A palavra cliente tem uma origem etimológica curiosa: ela deriva de “cliens”, palavra latina que designava alguém que estava sob a proteção de um patrono .
Seu significado mudou muito desde então. E principalmente, para arquitetos . Hoje o cliente é o patrono, mas isto não significa que haja proteção.O cliente é a fonte de seus recursos e procura-se atender aos seus desejos. Mas seus desejos são legítimos do ponto de vista da arquitetura?
A resposta pode ser dúbia. Por um lado, o cliente tem todo o direito de pedir aos arquitetos o que deseja como moradia, ponto comercial ou instalação industrial. O problema é saber se o cliente sabe exatamente o que quer? Do outro lado, os arquitetos, em tese, sabem mais sobre o espaço do que o cliente, exatamente por isso é que o cliente solicita aos arquitetos o desenvolvimento de projetos.
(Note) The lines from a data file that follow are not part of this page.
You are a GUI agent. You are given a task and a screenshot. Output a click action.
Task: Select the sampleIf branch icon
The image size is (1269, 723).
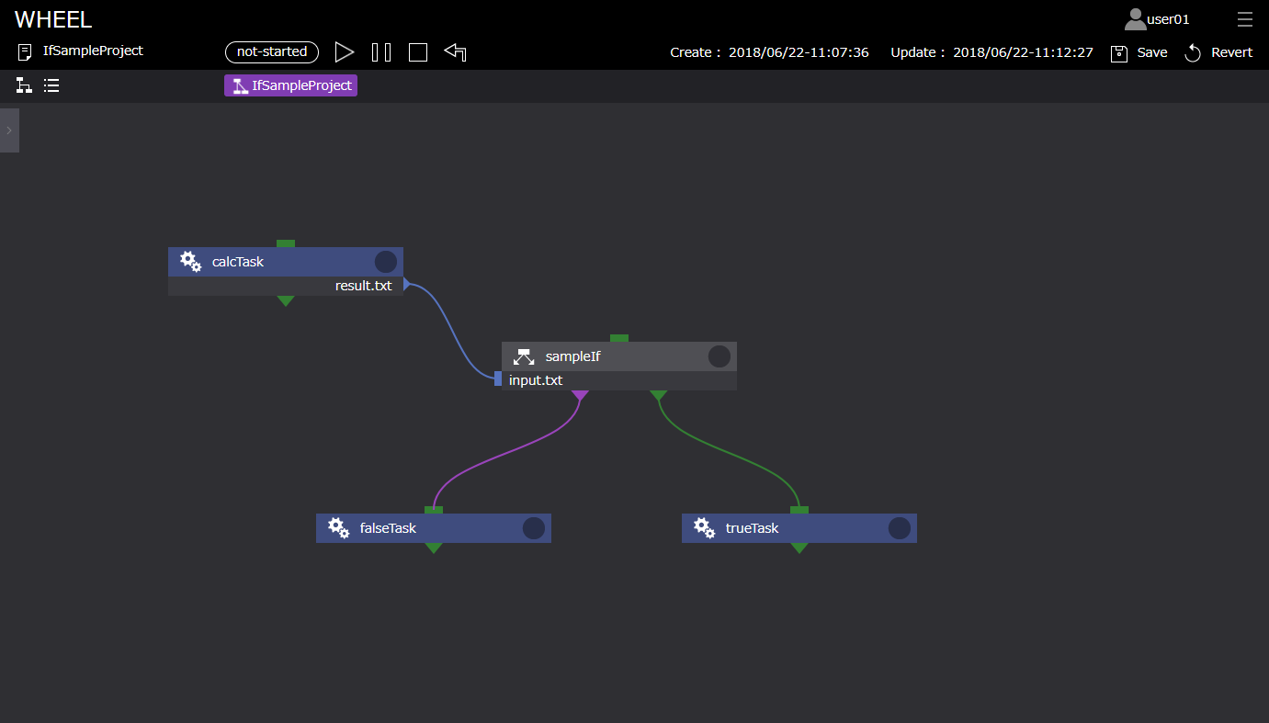click(524, 356)
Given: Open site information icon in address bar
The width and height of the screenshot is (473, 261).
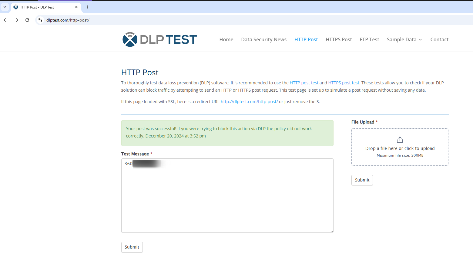Looking at the screenshot, I should tap(40, 20).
Aí é que temos um impasse.
Como cliente, imagine-se dirigindo-se ao médico e dizendo que você pretende fazer uma cirurgia, por exemplo de apêndice, mas como não é o especialista, você gostaria que ele fizesse a operação. Mas você quer que ele faça não pelas vias convencionais, mas sim vindo das costas para a frente, começando perto do pescoço e chegando até a região abdominal. Pode ser que o paciente não se assuste, mas o médico sim.
O mesmo acontece com arquitetos!
Sim as pessoas entram nos escritórios e pedem o que por vezes e não raras coisas que parecem com o exemplo acima. Nos já tivemos cliente querendo a construção de shopping em formato de coliseu! Tentamos nos aproximar de seu desejo, mas em vão. Nas palavras dele: Não foi isso que eu mandei vocês desenharem! A conversa não acabou bem. Seria mais esqueleto na paisagem. Nosso nome seria lembrado, o dele, não.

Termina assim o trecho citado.